有下班的人骑着二八大杠自行车经过,车铃 “叮铃叮当地响,声音脆生生的,像极了他前世记忆里的场景 —— 那时他每天傍晚都能听到楼下的车铃,伴着隔壁面馆 “云吞面 ——” 的吆喝声。
“小然!发什么呆呢?”
李强的声音从人群里钻出来,像颗石子砸破了这层安静。他穿件 “皮尔卡丹” 的灰色西装,肩线挺括,可胸前沾着好几条彩色彩带,像是被人故意缠上去的。
手里攥着张烫金的销量报表,报表边缘还带着打印机刚吐出来的温热,他脸上的笑意藏都藏不住,眼角的皱纹挤成了褶子。
他几步走到李默然身边,把报表往茶几上一拍,“啪” 的一声,震得那杯柠檬水又晃了晃。
报表上 “2000 万盒磁带”“300 万张黑胶唱片” 的数字用红笔圈得醒目,红笔的痕迹有些粗,一看就是他激动时用力画的。
“从 9 月专辑上线到今天,才两月啊!” 他的声音里带着亢奋,手指戳着报表上的数字,“你知道这数意味着什么吗?咱们公司今年的营收,光你这一张专辑,就顶了隔壁太平影音公司的一年总和!”

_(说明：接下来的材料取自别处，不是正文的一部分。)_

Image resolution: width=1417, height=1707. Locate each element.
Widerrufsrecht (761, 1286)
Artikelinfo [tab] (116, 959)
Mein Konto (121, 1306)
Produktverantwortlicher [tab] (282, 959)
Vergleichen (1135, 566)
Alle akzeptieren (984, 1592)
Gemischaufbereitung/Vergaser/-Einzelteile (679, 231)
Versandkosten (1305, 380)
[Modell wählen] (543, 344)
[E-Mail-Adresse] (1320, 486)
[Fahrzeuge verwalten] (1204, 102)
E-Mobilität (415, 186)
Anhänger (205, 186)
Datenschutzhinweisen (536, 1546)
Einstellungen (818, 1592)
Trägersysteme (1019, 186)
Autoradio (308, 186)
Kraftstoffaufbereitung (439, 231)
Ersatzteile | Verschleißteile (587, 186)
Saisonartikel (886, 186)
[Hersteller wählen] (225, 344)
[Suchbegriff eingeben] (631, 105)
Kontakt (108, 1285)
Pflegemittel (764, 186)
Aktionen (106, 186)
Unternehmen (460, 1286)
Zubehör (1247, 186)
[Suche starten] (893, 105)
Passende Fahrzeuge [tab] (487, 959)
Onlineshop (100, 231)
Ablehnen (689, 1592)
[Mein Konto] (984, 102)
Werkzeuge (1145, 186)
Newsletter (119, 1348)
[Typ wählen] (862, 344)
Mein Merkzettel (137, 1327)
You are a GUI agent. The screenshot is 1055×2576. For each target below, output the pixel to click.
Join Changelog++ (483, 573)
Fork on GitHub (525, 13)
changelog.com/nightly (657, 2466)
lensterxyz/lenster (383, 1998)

李默然这才收回目光,抬眼看向李强。他眼底没什么兴奋的劲儿,反而带着点说不清的恍惚,像是刚从一场漫长的梦里醒过来。
“强叔,” 他顿了顿,手指在茶几上轻轻敲了敲,敲在那片湿痕上,“我爸上周给我的身份证,你看看。”
说着,他从校服的裤袋里摸出个深蓝色的身份证,放在报表旁边。塑料卡面还带着点体温,边角被磨得圆润 —— 那是他这些天反复摩挲的痕迹。
照片里的李默然穿着件白衬衫,领口有个小小的褶皱,头发理得整齐,眼神里带着点高中生的青涩。
李强愣了愣,拿起身份证翻来覆去看了两眼,指尖蹭过卡面的塑料质感。“没毛病啊,” 他随口道,“头像拍得挺精神,比你现在这副‘老气横秋’的样子好多了,怎么了?”
“看出生年月。” 李默然提醒他,语气里没什么波澜。
李强的目光往下移,落在 “1970 年6月10日” 那行字上。
起初他还没反应过来,手指在卡面上蹭了蹭,像是怀疑自己眼花 —— 他记得李默然明明说过是 1976 年生的,怎么突然就成了 1970 年?
几秒钟后,他猛地抬头,声音都拔高了些,手里的报表差点滑落在地:“1970 年?!小然,你不是跟我说你是 1976 年生的吗?这差了整整六岁啊!你这小子,怎么不早说?”